> Written instruction
Please turn the records below into a Markdown table with two columns, Row and Line: number each row and put one line in each, leaving out any blank lines.

> Dataset rows

● ● ● ●

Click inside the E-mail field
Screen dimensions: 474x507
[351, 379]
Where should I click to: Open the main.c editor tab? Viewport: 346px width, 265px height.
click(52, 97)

● ● ● ●

> Solution to this task
| Row | Line |
|---|---|
| 1 | Click inside the E-mail field |
| 2 | Screen dimensions: 474x507 |
| 3 | [351, 379] |
| 4 | Where should I click to: Open the main.c editor tab? Viewport: 346px width, 265px height. |
| 5 | click(52, 97) |